TransCanada Pipelines (revised Feb 17, 2000)

The marketplace is fickle. A few months ago, TransCanada was recommended by just about every analyst at prices over $20. Now with TRP's price nearly half that figure and much the same yield, few are recommending purchase of stock in Canada's largest pipeline company.

Analysts are irked. After promising not to, TCPL trimmed the quarterly dividend from 28¢ to 20¢. However, as far as TransCanada's core business goes, there has been little substantive change. For the year ended December 31, 1999, earnings, before extraordinary writedowns of $581 million and restructuring costs of $108 million, were $1.10 versus $1.21 in 1998.

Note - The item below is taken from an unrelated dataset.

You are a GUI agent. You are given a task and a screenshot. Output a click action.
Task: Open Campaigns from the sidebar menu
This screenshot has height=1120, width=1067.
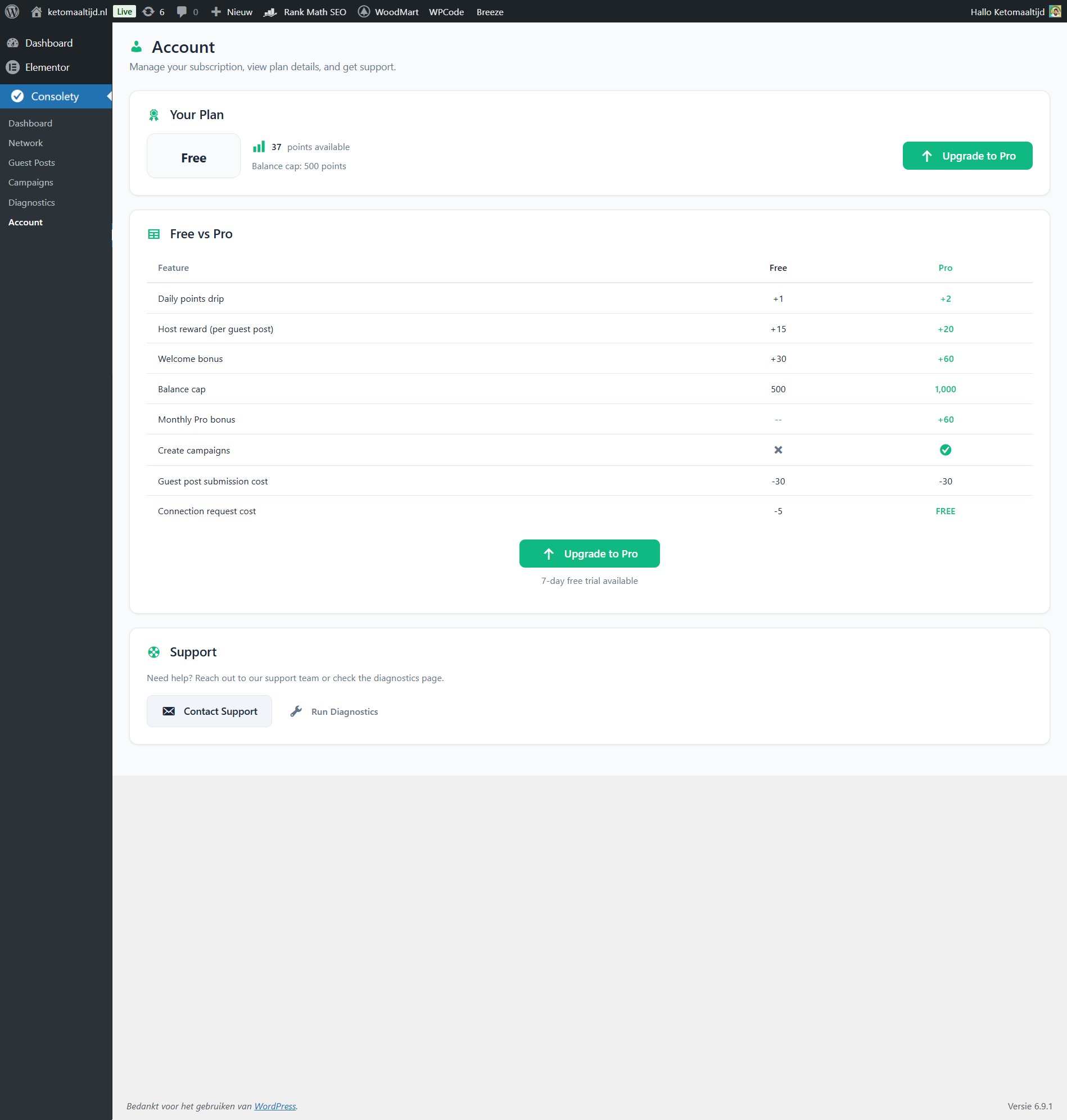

As I write this, TRP is trading just above $10. I think TCPL has been overly discriminated against and is good value*. It's going to be a while before TransCanada's dividend is increased or before TransCanada catches the market's fancy again: the divestitures have robbed TCPL of its persona as a growth company. Nevertheless, the yield is a solid 7.3%...equivalent to an interest rate of 9.6%. "If you own a stock where the negatives are largely known", John Neff says on page 92 of John Neff on Investing, " then good news that comes as a surprise can have outsized effects." Or again on page 64, "If you buy stocks when they are out of favour and unloved, and sell them into strength when other investors recognize their merits, you'll often go home with handsome profits.

*There are other energy utilities offering good value too. These were addressed in my February 2000 report. Look for: good current yield, a yield above long term average yield, recent dividend increase, good dividend growth record, significant price decrease from spring of 1998 high price.